Michal Hocko wrote:
> On Fri 08-12-17 00:44:11, Tetsuo Handa wrote:
> > Michal Hocko wrote:
> > > David, could you test with this patch please?
> > 
> > Even if this patch solved David's case, you need to update
> > 
> >      * tsk_is_oom_victim() cannot be set from under us
> >      * either because current->mm is already set to NULL
> >      * under task_lock before calling mmput and oom_mm is
> >      * set not NULL by the OOM killer only if current->mm
> >      * is found not NULL while holding the task_lock.
> > 
> > part as well, for it is the explanation of why
> > tsk_is_oom_victim() test was expected to work.
> 
> Yes, the same applies for mm_is_oom_victim. I will fixup s@tsk_@mm_@
> here.
> 

If you try to "s@tsk_@mm_@", I suggest doing

----------
 mm/mmap.c | 6 ------
 1 file changed, 6 deletions(-)

diff --git a/mm/mmap.c b/mm/mmap.c
index 68fdd14..b2cb4e5 100644
--- a/mm/mmap.c
+++ b/mm/mmap.c
@@ -3025,12 +3025,6 @@ void exit_mmap(struct mm_struct *mm)
                 * mm. Because MMF_OOM_SKIP is already set before
                 * calling down_read(), oom_reap_task() will not run
                 * on this "mm" post up_write().
-                *
-                * mm_is_oom_victim() cannot be set from under us
-                * either because current->mm is already set to NULL
-                * under task_lock before calling mmput and oom_mm is
-                * set not NULL by the OOM killer only if current->mm
-                * is found not NULL while holding the task_lock.
                 */
                set_bit(MMF_OOM_SKIP, &mm->flags);
                down_write(&mm->mmap_sem);
----------

because current->mm and current->signal->oom_mm are irrelevant for
the reason to set MMF_OOM_SKIP here. What matters here is that this
mm's ->mmap must not be accessed by the OOM reaper afterwards. (And
I think we can do mm->mmap = NULL instead of setting MMF_OOM_SKIP.
Then, we can defer setting MMF_OOM_SKIP until "the OOM reaper gave up
waiting for __mmput()" or "__mmput() became ready to call mmdrop()"
whichever occurred first.)

I think we can try changes shown below for

 (1) Allowing __oom_reap_task_mm() to run without oom_lock held.
     (Because start OOM reaping without waiting for oom_lock can mitigate
     unexpected stalls due to schedule_timeout_killable(1) with oom_lock
     held. Though, root cause of the stall is that we can't guarantee that
     enough CPU resource is given to a thread holding oom_lock.)
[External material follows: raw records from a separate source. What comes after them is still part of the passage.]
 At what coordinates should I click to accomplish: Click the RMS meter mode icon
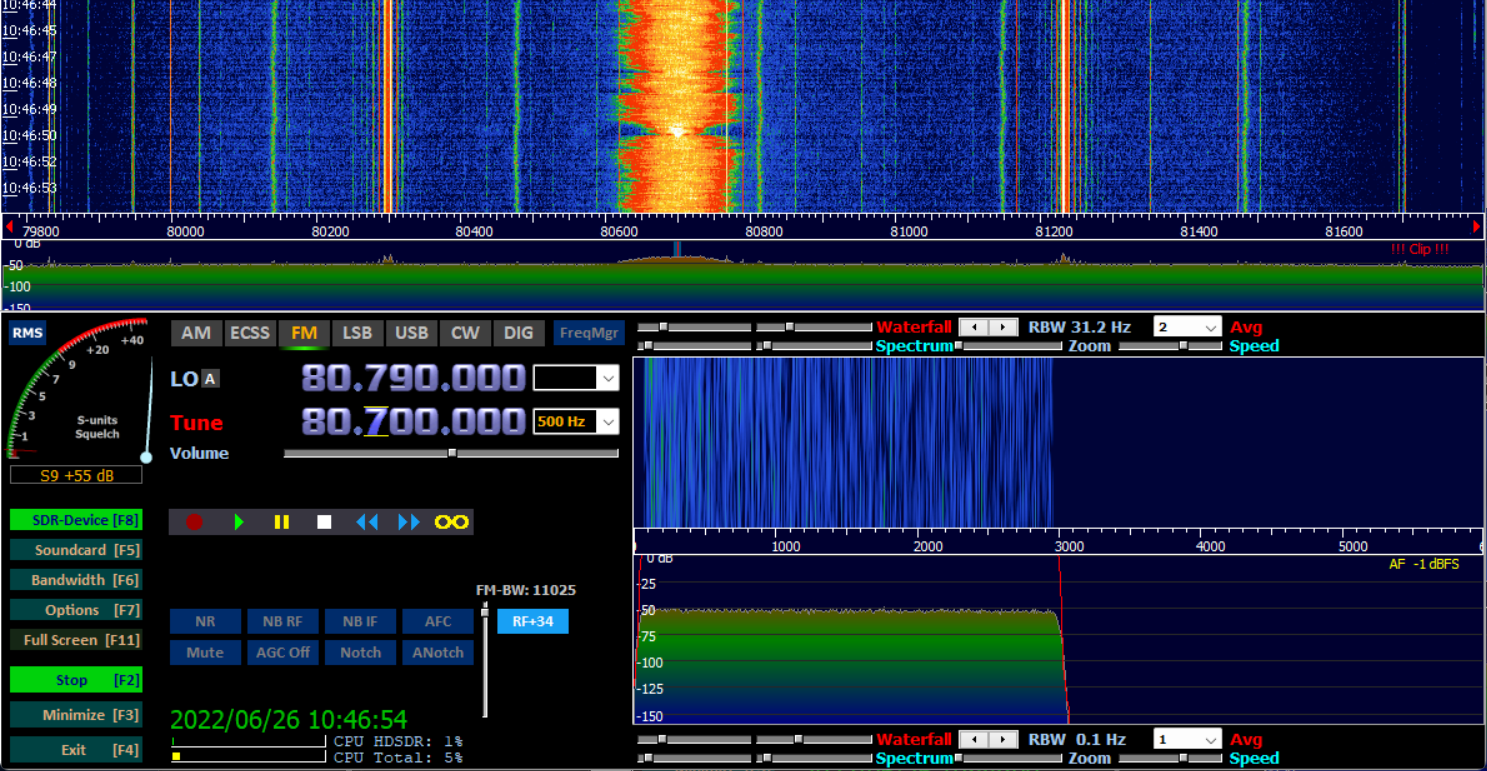pos(28,333)
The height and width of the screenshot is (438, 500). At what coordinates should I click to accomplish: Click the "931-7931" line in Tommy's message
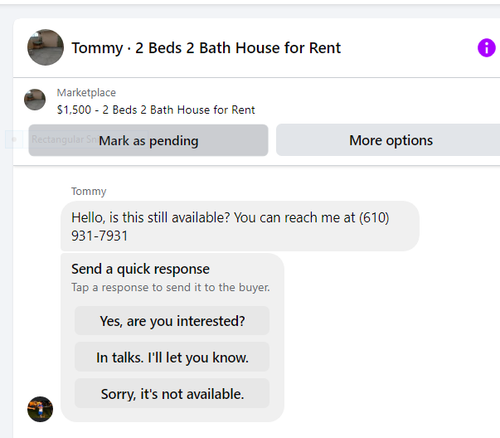tap(99, 236)
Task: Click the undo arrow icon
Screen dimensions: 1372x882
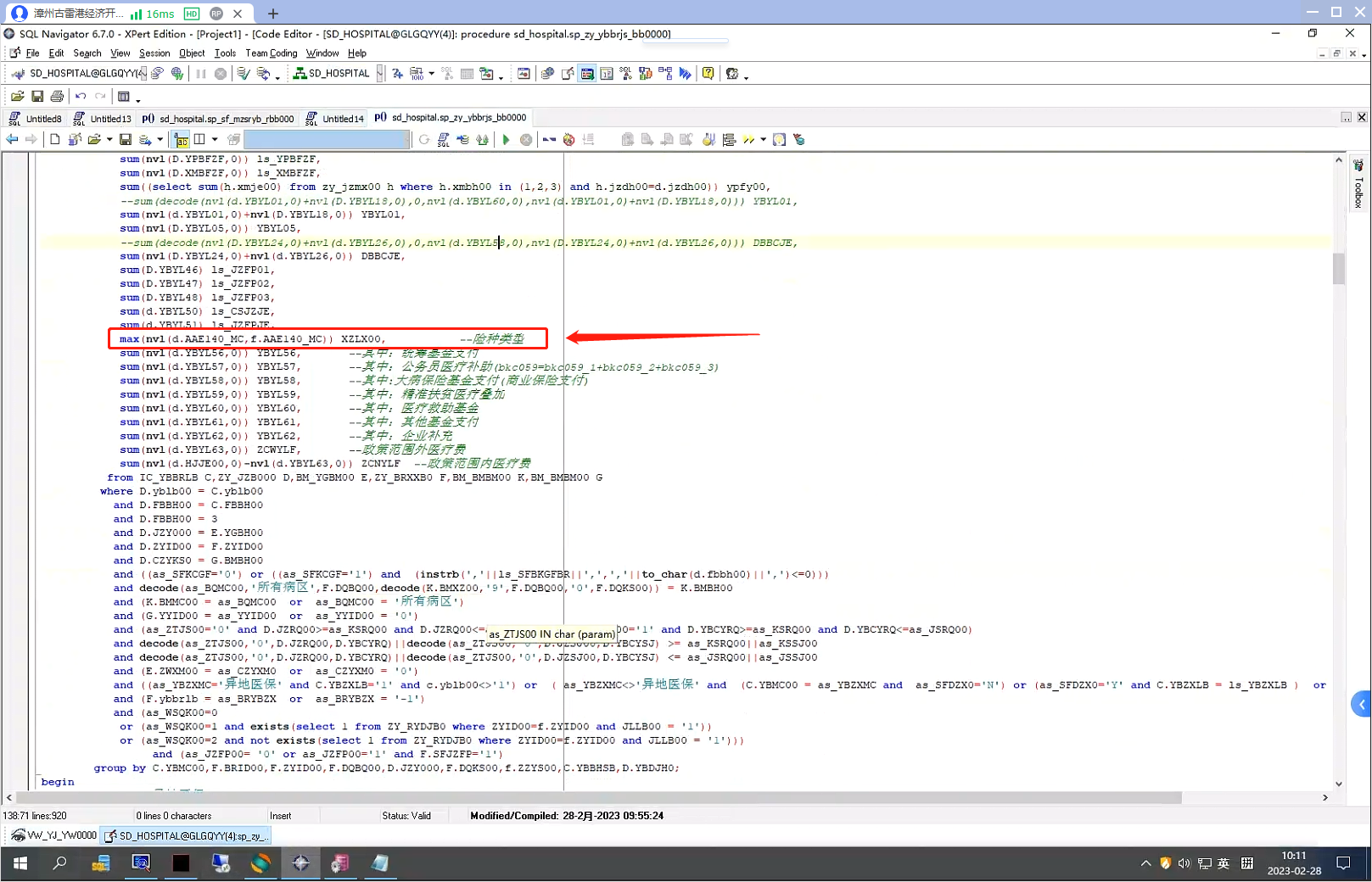Action: [81, 97]
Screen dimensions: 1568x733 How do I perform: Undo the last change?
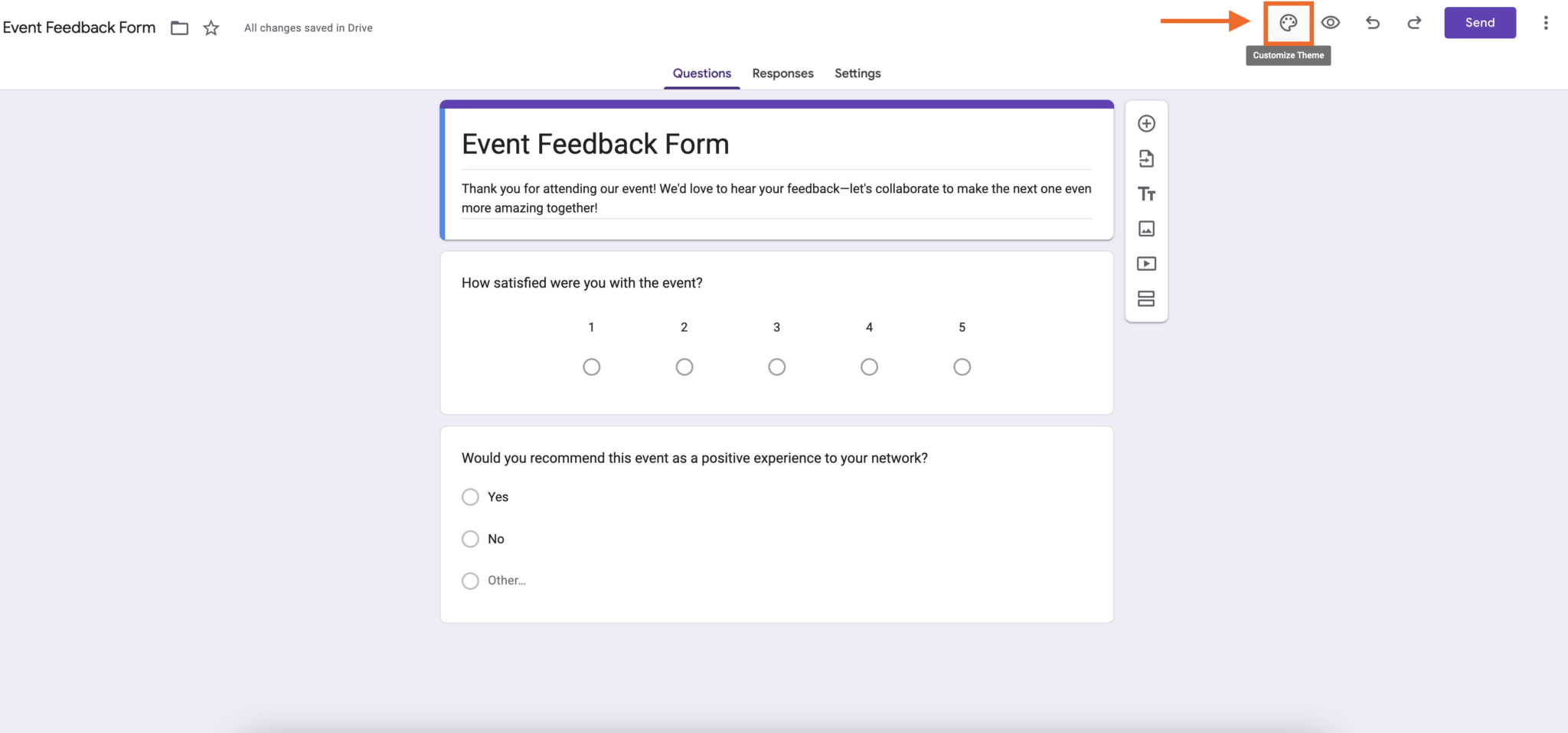[x=1372, y=23]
     Also, we could offload __oom_reap_task_mm() to some WQ_MEM_RECLAIM
     workqueue in order to allow reclaiming memory in parallel when many
     victims are waiting for OOM reaping.

 (2) Guarantee that last second allocation at __alloc_pages_may_oom()
     is attempted after confirming that there is no victim's mm without
     MMF_OOM_SKIP set. (Because moving last second allocation to after
     select_bad_process() was rejected. Though, doing last second
     allocation attempt after select_bad_process() can allow us to
     eliminate oom_lock taken in the changes shown below...)

 (3) Guarantee that MMF_OOM_SKIP is set at __mmput(). (Because this was
     an unexpected change for CONFIG_MMU=n.)

----------
 kernel/fork.c |  6 ++++++
 mm/mmap.c     |  9 ++-------
 mm/oom_kill.c | 49 ++++++++++---------------------------------------
 3 files changed, 18 insertions(+), 46 deletions(-)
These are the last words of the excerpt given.